• MATERIAL PROVIDED:
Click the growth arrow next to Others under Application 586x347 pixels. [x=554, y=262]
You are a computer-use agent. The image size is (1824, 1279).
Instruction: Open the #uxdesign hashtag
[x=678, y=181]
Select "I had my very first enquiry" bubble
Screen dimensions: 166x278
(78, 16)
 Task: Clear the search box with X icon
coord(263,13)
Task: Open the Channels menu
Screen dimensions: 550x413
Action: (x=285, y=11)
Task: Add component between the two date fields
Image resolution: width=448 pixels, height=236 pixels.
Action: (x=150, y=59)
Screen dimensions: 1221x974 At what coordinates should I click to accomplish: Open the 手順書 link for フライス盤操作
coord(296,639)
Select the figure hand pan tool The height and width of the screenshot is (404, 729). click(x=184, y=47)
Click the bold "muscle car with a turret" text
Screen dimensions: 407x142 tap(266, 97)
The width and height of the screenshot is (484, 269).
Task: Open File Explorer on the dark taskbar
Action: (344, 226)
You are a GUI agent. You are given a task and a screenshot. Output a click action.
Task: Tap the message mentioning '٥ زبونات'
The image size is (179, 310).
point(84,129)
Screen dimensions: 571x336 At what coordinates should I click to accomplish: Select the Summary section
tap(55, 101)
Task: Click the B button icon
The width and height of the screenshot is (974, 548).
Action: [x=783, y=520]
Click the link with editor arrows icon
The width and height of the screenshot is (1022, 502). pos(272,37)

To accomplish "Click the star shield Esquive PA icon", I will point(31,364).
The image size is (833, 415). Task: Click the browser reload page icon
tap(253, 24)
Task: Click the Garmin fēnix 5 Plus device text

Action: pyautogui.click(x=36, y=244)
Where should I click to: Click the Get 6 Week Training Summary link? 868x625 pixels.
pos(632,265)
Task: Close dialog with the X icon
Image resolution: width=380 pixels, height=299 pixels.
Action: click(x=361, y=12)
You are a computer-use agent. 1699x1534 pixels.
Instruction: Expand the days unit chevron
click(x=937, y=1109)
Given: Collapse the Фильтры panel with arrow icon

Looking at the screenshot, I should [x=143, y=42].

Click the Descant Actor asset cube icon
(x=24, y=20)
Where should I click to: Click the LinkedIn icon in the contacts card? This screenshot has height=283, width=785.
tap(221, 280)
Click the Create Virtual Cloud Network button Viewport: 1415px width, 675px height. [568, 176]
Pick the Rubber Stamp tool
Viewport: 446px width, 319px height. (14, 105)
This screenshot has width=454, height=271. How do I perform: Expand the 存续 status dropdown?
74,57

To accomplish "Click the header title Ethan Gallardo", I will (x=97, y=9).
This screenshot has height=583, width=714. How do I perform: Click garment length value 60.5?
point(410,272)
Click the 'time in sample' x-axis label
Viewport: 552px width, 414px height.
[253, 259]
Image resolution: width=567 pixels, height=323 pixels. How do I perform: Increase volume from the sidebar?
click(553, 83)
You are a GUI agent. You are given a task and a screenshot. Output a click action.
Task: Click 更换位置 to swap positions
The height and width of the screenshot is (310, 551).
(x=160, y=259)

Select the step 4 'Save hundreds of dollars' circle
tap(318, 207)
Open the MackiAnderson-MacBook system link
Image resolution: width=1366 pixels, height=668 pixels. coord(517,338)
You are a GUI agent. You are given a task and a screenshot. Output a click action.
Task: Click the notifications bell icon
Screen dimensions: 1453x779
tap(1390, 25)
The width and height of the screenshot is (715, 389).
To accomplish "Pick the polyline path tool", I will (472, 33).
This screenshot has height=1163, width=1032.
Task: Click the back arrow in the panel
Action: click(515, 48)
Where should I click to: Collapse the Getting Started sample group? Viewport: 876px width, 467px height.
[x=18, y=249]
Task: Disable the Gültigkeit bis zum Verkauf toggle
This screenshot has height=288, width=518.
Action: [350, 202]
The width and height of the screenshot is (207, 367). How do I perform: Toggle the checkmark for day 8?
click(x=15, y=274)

• WHAT THE EXERCISE ASKS:
Only lines containing the word "computer" should be copied from the material above.

• WORKED SOLUTION:
You are a computer-use agent. The image size is (1824, 1279).
You are a computer-use agent. 1699x1534 pixels.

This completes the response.